Only a number is required: how many lines of the material contain the word "beside"?

[Dataset entries]

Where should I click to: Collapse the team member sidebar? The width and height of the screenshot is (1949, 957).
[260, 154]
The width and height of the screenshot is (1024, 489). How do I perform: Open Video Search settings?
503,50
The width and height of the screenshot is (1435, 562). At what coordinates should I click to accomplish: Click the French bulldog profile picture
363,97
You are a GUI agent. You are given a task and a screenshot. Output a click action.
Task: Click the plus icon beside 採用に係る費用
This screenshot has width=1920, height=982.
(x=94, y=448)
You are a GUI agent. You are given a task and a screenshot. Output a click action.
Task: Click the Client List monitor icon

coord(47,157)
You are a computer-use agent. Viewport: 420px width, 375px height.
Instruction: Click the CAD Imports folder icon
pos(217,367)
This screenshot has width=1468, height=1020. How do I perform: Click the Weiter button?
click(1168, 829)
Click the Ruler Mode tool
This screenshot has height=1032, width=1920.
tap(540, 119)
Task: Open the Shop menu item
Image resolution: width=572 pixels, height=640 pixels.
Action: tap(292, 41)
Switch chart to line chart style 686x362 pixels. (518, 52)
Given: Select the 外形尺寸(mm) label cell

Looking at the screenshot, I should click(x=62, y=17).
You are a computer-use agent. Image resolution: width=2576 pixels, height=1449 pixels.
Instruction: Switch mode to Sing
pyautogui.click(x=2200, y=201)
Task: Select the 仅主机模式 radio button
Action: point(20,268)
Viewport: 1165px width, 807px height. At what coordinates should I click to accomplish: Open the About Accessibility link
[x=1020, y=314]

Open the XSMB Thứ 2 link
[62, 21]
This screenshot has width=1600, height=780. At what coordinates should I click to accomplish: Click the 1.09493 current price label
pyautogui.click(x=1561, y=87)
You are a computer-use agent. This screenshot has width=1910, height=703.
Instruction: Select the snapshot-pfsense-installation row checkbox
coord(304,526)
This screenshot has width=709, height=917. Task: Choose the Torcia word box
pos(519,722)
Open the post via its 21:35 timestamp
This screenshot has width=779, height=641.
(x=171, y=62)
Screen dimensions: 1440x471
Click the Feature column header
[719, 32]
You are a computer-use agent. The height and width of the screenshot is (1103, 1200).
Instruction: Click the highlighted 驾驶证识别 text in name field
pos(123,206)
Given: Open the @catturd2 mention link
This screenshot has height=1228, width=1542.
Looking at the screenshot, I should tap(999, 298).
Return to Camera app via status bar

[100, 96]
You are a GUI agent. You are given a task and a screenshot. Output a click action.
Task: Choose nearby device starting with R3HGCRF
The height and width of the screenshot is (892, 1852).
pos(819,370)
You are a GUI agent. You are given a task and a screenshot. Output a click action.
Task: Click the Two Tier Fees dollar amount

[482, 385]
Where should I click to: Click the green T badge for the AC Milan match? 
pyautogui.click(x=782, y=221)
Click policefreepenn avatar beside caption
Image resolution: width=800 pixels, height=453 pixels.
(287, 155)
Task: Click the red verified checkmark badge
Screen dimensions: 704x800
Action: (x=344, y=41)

[/Dataset entries]

▶ Solution for this problem
2